Sayang, ketika aku berniat akan menjauhi Agam dan pergi dari dia. Agam terlihat seperti sedang mencari sesuatu di depan pintu apartemennya yang berjarak tidak jauh dari tempat aku berdiri sekarang, didepan pintu apartemen Galih. Sial ketika matanya melihat ke arahku. Ingatanku kembali pada kata-kata Galih kalau dia dan Agam bertetangga. Oh shit, umpatku dalam hati karena aku sudah terlalu kesal dan dongkol. “Kamel,” panggilnya dengan tatapan yang aku tebak sedang menahan emosi.
“Ya.” Hanya itu jawabku.
“Kamu dari apartement Galih?,” tanyanya lagi membuatku mengangguk. Kilatan marah di matanya terlihat walau tanpa suara, aku tau. Apalagi mungkin melihat bajuku yang terlihat formal dan sepertinya dia akan berkesimpulan kalau aku baru saja pulang dinner dari apartemen Galih.
“Gam, baru balik?.” Galih keluar dengan kunci mobil yang ditentengnya dan belum menyadari raut wajah Agam yang memandangku sangat tajam.
“Ikut aku.” Hanya itu yang kemudian keluar dari mulutnya. “Dia mau gue anter pulang.”
“Biar gue yang anter pulang, gue ganti baju dulu.” Aku mengangguk pada Galih yang memandangku seolah bertanya bagaimana ini?. Dan aku pun berbalik menuju apartemennya tanpa perlu repot-repot menunggu Agam mendekat. Saat masuk nuansa apartemennya masih sama. Semua barangpun masih tertata rapih dan berada di tempatnya sesuai dengan yang aku ingat. “Duduk, aku mandi sebentar.” Tidak menjawab, aku hanya duduk dan menyenderkan kepalaku di sofa itu. Hari ini terasa sangat melelahkan.

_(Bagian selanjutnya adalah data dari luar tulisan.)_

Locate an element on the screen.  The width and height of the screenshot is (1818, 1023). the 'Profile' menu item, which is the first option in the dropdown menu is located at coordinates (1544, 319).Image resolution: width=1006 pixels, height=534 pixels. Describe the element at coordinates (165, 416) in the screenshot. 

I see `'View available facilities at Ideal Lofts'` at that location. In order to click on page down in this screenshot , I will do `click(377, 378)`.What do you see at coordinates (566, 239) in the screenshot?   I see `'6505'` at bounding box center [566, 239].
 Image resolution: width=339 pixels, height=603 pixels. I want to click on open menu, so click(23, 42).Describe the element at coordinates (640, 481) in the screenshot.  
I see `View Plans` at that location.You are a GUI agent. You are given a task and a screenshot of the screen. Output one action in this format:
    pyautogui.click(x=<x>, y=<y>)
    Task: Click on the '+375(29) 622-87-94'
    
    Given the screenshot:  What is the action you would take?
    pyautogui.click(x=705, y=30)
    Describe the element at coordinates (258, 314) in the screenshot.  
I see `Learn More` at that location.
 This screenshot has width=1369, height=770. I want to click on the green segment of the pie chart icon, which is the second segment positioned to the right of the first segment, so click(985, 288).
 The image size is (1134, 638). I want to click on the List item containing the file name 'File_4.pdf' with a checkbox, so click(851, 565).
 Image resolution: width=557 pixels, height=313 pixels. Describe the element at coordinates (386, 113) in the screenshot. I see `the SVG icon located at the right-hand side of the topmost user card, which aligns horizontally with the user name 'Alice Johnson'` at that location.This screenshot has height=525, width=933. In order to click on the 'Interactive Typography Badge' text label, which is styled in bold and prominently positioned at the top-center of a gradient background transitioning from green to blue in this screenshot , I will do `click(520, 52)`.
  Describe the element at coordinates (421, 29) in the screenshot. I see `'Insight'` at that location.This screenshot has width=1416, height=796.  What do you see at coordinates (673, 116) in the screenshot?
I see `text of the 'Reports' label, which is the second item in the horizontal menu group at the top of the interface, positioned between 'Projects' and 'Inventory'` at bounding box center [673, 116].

Masih dengan pakaian dinner bersama Ares tadi, yaitu dress diatas lutut dengan bahu terbuka. Hukuman untukku, dinner yang awalnya kuniatkan untuk memutuskan Ares malah tidak jadi dan aku mendapatkan kenyataan yang tidak terduga. Sungguh sebenarnya aku ingin berendam di kamar mandiku dan melepaskan semuanya, tapi apa dayaku ketika sialnya aku bertemu dengan Agam di lorong tadi ketika dia akan membukakan pintunya.
Andai saja aku menunggu Galih didalam saja, mungkin aku tidak akan bertemu dengan Agam. Ah sudahlah, semua di dunia ini tidak ada yang kebetulan bukan?. Semua sudah diatur sedemikian rupa oleh Sang Pencipta. Aku jadi berpikir, mungkin ini saatnya aku akan bilang pada Agam untuk kami saling menjauh. Memikirkan itu kepalaku menjadi sakit. Aku memejamkan mataku sebentar, lalu terasa olehku air mata setitik jatuh dari pelupuk mataku. Oh shit, aku menangis. Cepat-cepat aku tepis air mataku. Aku hanya ingin tidur, bukan menangis.